Search code examples
itextpdf-parsing

PdfReaderContentParser.ProcessContent returns whitespace for clear text


I'd like to parse a pdf for texts containing both, binary and clear text data. When I try to do it with PdfReaderContentParser the GetResultantText method returns the right texts for the binary content but whitespaces for the clear text content. Here is the code I use:

        byte[] binaryPdf = File.ReadAllBytes(this.fileName);
        reader = new PdfReader(binaryPdf);

        PdfReaderContentParser parser = new PdfReaderContentParser(reader);

        for (int i = 1; i <= reader.NumberOfPages; i++)
        {
            SimpleTextExtractionStrategy simpleStragety = parser.ProcessContent(i, new SimpleTextExtractionStrategy());
            string contentText = simpleStragety.GetResultantText();

            // Do something with the contentText
            // ...
        }

Any idea how to get all content?


Solution

  • Overview

    In a comment the OP clarified which texts he was missing in his extracted text:

    Basically for all descriptions on the left-hand side (e.g. Lifting moment) I get whitespaces instead of the actual text.

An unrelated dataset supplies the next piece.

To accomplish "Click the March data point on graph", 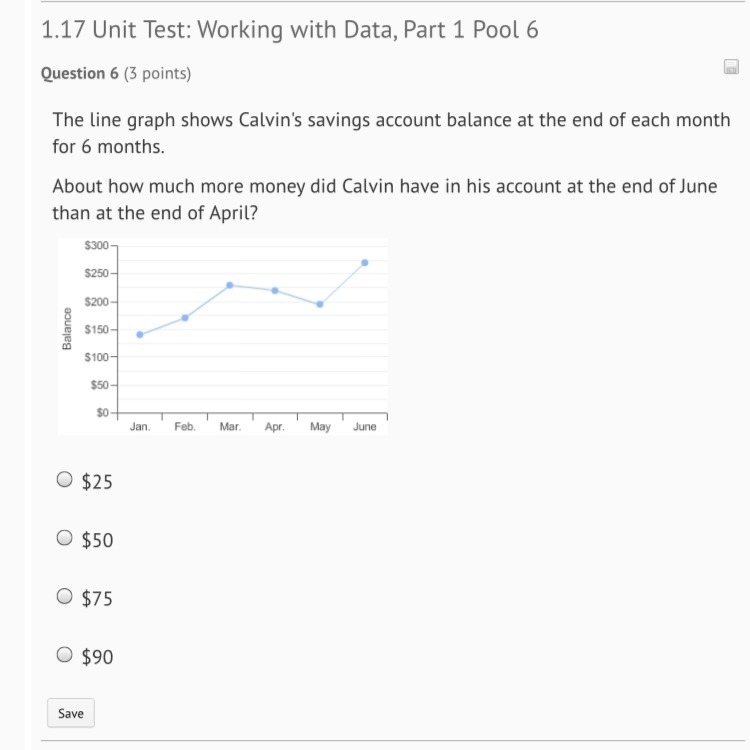I will [230, 285].
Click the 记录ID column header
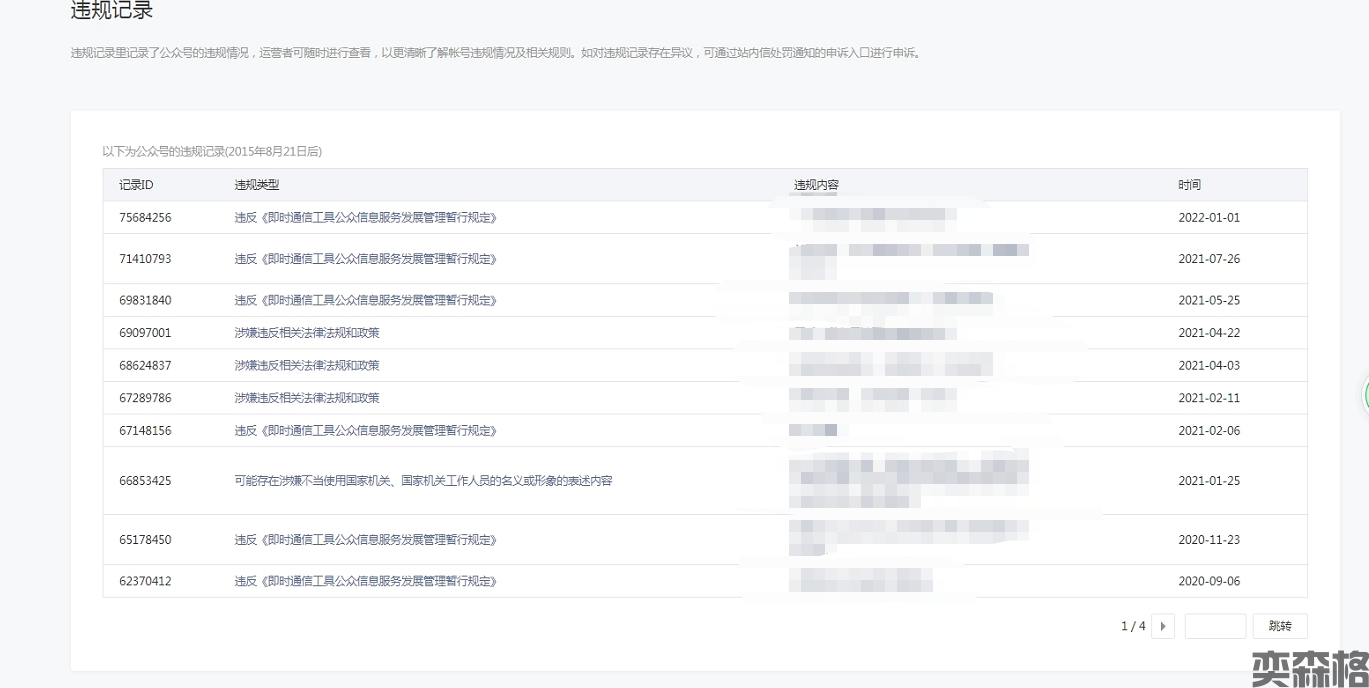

    The reason for this is fairly simple: In the page content there are only spaces (if anything at all) on most of the left side. The labels you see actually are read-only form fields.

    For example the "Lifting moment" is the value of the form field 13B141032.

    If you want text extraction to include these fields, too, you should consider flattening the document in a first step (moving the field appearances into the regular page content stream) and extracting text from this flattened document.

    Document analysis

    It looks like the major part of the internationalization of the specification labels has been done using form fields.

    For an overview I separated the original document

    original document

    into its regular page content

    page content

    and the form fields

    page fields

    There indeed are several strings of spaces in the page content under the form fields.

    I would assume that there once was an earlier version of that document (or a template for it) which contained those labels (maybe in only one language or probably two) as page content.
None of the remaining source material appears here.